O R-Space Lab apresenta também dispositivos pensados para a segurança, alinhados com o programa Humano Primeiro, que pretende ir além dos habituais sistemas de ajuda à condução. Entre os exemplos referidos, está um detetor tátil de álcool e a integração de Inteligência Artificial, capaz de atuar como “instrutor” de segurança, com funções contextuais e recomendações personalizadas.

Além disso, a Renault promete um habitáculo muito luminoso, graças a uma grande superfície envidraçada que se estende do para-brisas até ao vidro traseiro.

Modularidade e versatilidade: um regresso ao ADN dos monovolumes

Onde a Renault parece ter colocado a tónica principal é na modularidade. O banco do passageiro pode deslizar para trás até à segunda fila, permitindo uma interação mais simples com quem segue atrás - ou facilitando a atenção a um bebé numa cadeira dedicada.

Na traseira, existem três bancos individuais, todos com dimensões equivalentes, com possibilidade de reclinação e deslizamento (inclusive até próximo dos bancos dianteiros).
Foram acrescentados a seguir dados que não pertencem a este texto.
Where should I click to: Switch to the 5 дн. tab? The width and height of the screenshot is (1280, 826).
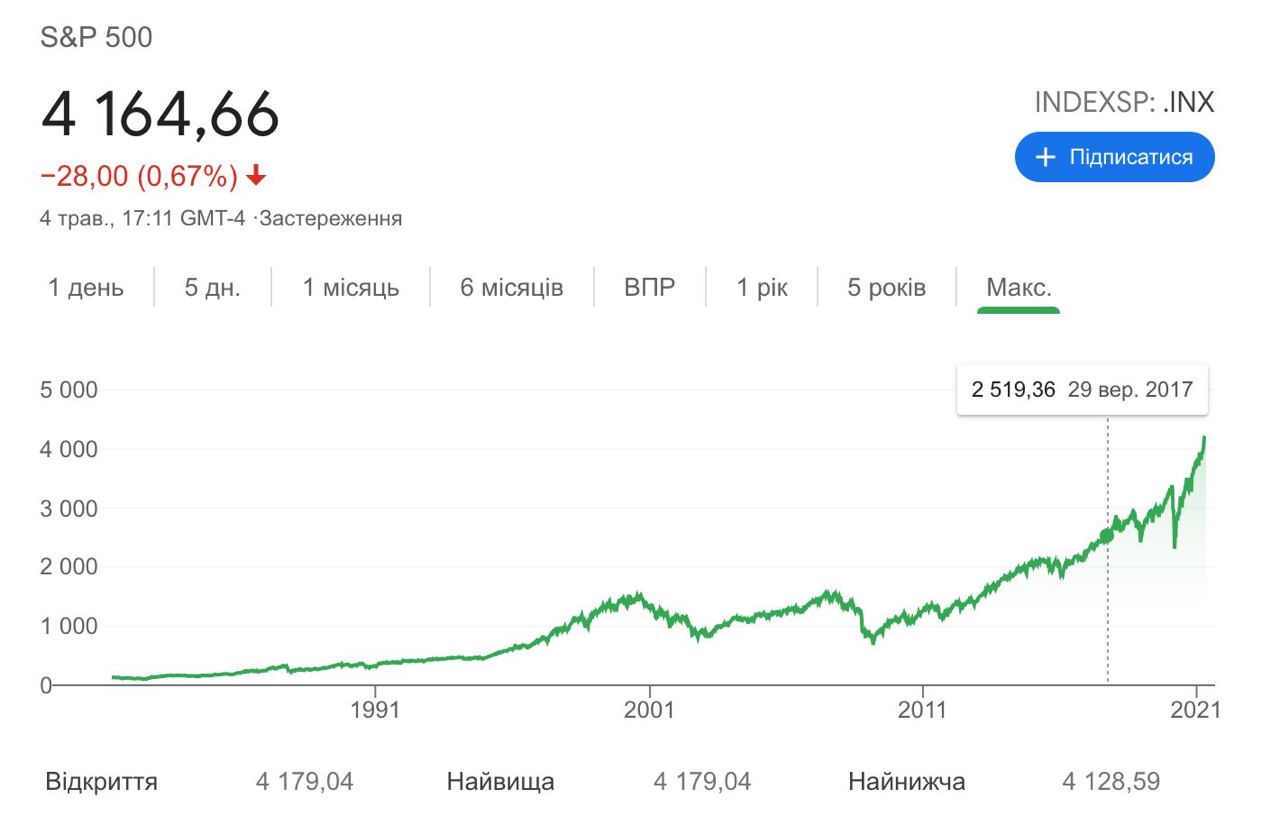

Sendo um modelo elétrico, beneficia ainda de piso plano, o que ajuda a transportar objetos volumosos como bicicletas, animais de estimação ou outras cargas difíceis de acomodar.

O acesso à segunda fila é reforçado pela abertura das portas traseiras a 90°, solução pensada para facilitar entradas e saídas, sobretudo em utilização familiar.

Um ponto adicional que poderá ganhar importância numa eventual passagem à produção é a forma como este tipo de arquitetura pode simplificar o dia a dia: mais espaço útil, melhor aproveitamento do piso e uma sensação de habitáculo “aberto” são argumentos que podem voltar a dar relevância aos monovolumes num mercado hoje dominado por SUV.

A Renault, no entanto, não revelou especificações técnicas para este protótipo.

Quando chega?

Como referido, a marca insiste que o R-Space Lab não antecipa diretamente um modelo de produção. Ainda assim, alguns pormenores típicos de um automóvel homologável - como retrovisores e cintos de segurança - sugerem que o conceito não estará, pelo menos visualmente, assim tão distante do que poderia chegar a uma linha de montagem.

Por outro lado, certas soluções poderão não sobreviver ao escrutínio do mundo real. O «meio-volante», por exemplo, tem acumulado críticas devido aos potenciais riscos para a segurança do condutor. Saiba mais aqui:

O plano FutuREady e as metas da Renault até 2030

No âmbito do FutuREady, a Renault indica três grandes prioridades: reforçar a presença na Europa, eletrificar totalmente a gama (com híbridos e elétricos) e crescer nos mercados internacionais, com 14 novos modelos até 2030.

Até ao final da década, o objetivo passa por vender mais de dois milhões de veículos por ano, com metade das vendas fora da Europa, alcançando 100% de vendas eletrificadas na Europa e 50% fora do continente.